New Zealand legal and accounting and tax considerations in 2023
Corporate tax regime
- All tax resident New Zealand companies must pay corporate tax on their worldwide and New Zealand-sourced income, at a standard rate of 28%. Businesses are required to submit their tax filings by 31st March and to pay provisional tax on 15th January, 31st March and 7th May;
- Look Through Companies (LTCs) (LTCs) are currently not subject to corporate income tax. However, New Zealand companies owned majority by foreigners and receiving more than NZ$15,673 (US$10,000) of foreign sourced income will no longer be allowed to apply for look through status;
- It is mandatory for a trading New Zealand entity to register for Goods and Services Tax (GST) if it meets the following criteria: i) The company carries out taxable activities and the annual turnover is at least NZ$60,000 (US$38,212) for the past 12 months or expected to be at least NZ$60,000 (US$38,212) in the next 12 months or ii) The company carries out taxable activities and is charging GST on the goods/services it is providing to its customers;
- Earnings made by branch offices are subject to taxation at the standard rate of 28%;
- The standard goods and services tax rate is 15%. All companies with sales over NZ$60,000 (US$38,212) must register for a GST number and file monthly returns by the 28th of the following month;
- Dividends received by a New Zealand business are tax-exempt if the distributing company is based abroad or is a 100% owned NZ subsidiary;
- Just like Australia, capital gains arising from the sales of listed shares and other securities are not taxed in New Zealand;
- All New Zealand businesses can carry forward their losses indefinitely;
Withholding tax and tax treaties
- Dividends paid to non-residents are subject to a 30% withholding tax.

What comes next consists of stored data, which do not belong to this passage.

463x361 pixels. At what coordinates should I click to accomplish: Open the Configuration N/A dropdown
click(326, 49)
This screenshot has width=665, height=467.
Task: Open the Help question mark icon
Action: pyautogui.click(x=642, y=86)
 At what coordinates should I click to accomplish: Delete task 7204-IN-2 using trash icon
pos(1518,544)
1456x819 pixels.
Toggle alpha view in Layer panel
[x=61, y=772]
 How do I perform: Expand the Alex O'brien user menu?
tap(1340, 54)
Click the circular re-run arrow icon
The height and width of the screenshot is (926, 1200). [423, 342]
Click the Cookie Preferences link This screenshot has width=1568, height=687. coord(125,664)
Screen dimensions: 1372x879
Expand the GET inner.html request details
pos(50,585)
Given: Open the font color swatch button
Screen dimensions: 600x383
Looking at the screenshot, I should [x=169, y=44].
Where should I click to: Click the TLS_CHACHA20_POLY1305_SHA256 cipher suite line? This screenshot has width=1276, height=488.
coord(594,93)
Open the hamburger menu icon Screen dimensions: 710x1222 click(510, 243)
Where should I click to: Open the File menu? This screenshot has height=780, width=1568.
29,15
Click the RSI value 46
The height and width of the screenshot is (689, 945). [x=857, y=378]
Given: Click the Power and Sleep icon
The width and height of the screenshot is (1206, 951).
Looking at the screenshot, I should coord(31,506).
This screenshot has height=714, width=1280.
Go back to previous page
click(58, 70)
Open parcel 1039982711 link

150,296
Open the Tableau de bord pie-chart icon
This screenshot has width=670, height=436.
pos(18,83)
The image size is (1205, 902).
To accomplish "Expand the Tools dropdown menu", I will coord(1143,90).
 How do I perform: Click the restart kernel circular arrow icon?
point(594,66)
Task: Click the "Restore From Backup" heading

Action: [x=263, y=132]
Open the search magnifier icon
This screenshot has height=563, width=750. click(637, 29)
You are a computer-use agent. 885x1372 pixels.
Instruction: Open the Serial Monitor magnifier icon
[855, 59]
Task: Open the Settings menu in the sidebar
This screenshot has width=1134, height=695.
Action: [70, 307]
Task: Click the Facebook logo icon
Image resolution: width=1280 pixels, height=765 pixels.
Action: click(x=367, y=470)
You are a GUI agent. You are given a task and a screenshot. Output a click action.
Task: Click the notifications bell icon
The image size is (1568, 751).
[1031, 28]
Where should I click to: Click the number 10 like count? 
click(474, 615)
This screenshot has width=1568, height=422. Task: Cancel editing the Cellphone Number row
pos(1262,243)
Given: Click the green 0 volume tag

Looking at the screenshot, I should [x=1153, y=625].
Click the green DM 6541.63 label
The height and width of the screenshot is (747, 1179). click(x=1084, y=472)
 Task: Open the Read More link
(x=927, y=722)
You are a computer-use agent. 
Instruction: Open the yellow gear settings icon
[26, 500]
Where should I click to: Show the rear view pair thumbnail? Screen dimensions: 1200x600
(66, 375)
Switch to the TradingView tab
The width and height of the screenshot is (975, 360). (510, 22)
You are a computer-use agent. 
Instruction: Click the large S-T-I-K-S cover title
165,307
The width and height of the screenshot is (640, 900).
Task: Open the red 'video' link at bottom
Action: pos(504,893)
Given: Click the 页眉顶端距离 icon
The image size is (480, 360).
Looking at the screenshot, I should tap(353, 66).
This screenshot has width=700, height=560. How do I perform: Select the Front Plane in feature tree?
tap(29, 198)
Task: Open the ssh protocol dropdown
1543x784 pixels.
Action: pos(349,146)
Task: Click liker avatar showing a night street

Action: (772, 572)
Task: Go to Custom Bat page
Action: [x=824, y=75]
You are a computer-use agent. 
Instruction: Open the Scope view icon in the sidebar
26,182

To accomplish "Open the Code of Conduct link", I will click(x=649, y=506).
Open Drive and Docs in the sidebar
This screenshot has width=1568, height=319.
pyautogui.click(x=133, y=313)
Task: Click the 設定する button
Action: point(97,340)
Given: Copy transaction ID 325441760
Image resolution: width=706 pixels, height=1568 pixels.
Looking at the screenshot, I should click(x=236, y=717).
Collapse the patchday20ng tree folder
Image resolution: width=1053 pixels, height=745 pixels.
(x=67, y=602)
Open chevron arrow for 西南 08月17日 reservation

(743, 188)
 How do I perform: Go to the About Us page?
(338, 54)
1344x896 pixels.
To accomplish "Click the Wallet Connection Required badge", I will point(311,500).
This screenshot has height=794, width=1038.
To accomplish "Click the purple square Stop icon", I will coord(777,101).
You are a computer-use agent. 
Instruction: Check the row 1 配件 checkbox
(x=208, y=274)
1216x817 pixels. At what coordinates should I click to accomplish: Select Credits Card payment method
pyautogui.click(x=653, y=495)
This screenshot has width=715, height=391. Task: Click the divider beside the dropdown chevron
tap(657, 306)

This rate can be minimized if i) the distributing company has paid tax on related earnings ii) its parent company holds 10% of its share capital and iii) double taxation treaties;
- A New Zealand company is also subject to withholding tax on royalties and interest payments made to non-resident at a rate of 15%, unless reduced by double taxation avoidance treaties;
- New Zealand has signed double taxation avoidance agreements (DTAAs) with 40 countries, including Australia, China, France, India, Singapore, United States, the UK and the UAE;
- Tax information exchange agreements (but no DTAA) have also been entered with the following jurisdictions: Cayman Islands, Cook Islands, Curacao, Gibraltar, Guernsey, Isle of Man, Jersey, Marshall Islands, Netherlands Antilles, Niue, Sint Maarten.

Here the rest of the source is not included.